Parm Sandhu said police forces should not be allowed to “mark their own homework”, following the conviction of former police officer David Carrick over a string of sexual offences, including 24 counts of rape.

She told GB News: “Confidence and trust in policing has taken a huge nosedive.

“The issue here, even though we’re talking about vetting, is that it is different right across the country and also the complaints departments are different right across the country.

“In my view, the solution is to take in the investigation of police complaints outside of the Met and take the vetting outside of the Met, and have an independent body that then looks at all of those issues together and not allow the police to mark their own homework.

“What has happened in the last few years, vetting has become a tick box exercise where the candidate has to say whether or not something untoward has happened, so- the onus is on the candidate.

She told Mark Longhurst: “Obviously, if you’re going to have people like David Carrick, who are dishonest rapists, sexual predators, they are not going to tell the truth about what they’ve been up to.

“Vetting is failing right across the country but particularly in the Met and it needs to be an independent group of people who are not police officers doing that work.

“That’s what’s happened. Police marking their own homework investigating each other – and it is not going to work any longer.”

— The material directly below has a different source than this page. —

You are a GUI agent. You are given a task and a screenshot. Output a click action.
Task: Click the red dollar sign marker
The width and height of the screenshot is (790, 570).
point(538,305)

Asked if the Met needed to be dismantled and re-built, Ms Sandhu said: “There has to be something radical happening now to get that trust and confidence back.

“My biggest worry is that there are going to be people out there, men and women who are going to need police help, and they may hesitate to pick the phone up and ask for help.

“To restore the trust and confidence it has to be either start again or take the complaints away so that people know they can trust the complaint side of it at least, so that if they have any allegations or concerns they can raise them.

“But the culture of the Met in particular enables these kinds of individuals to flourish because they can hide behind that label of banter and that’s what’s gone wrong there.”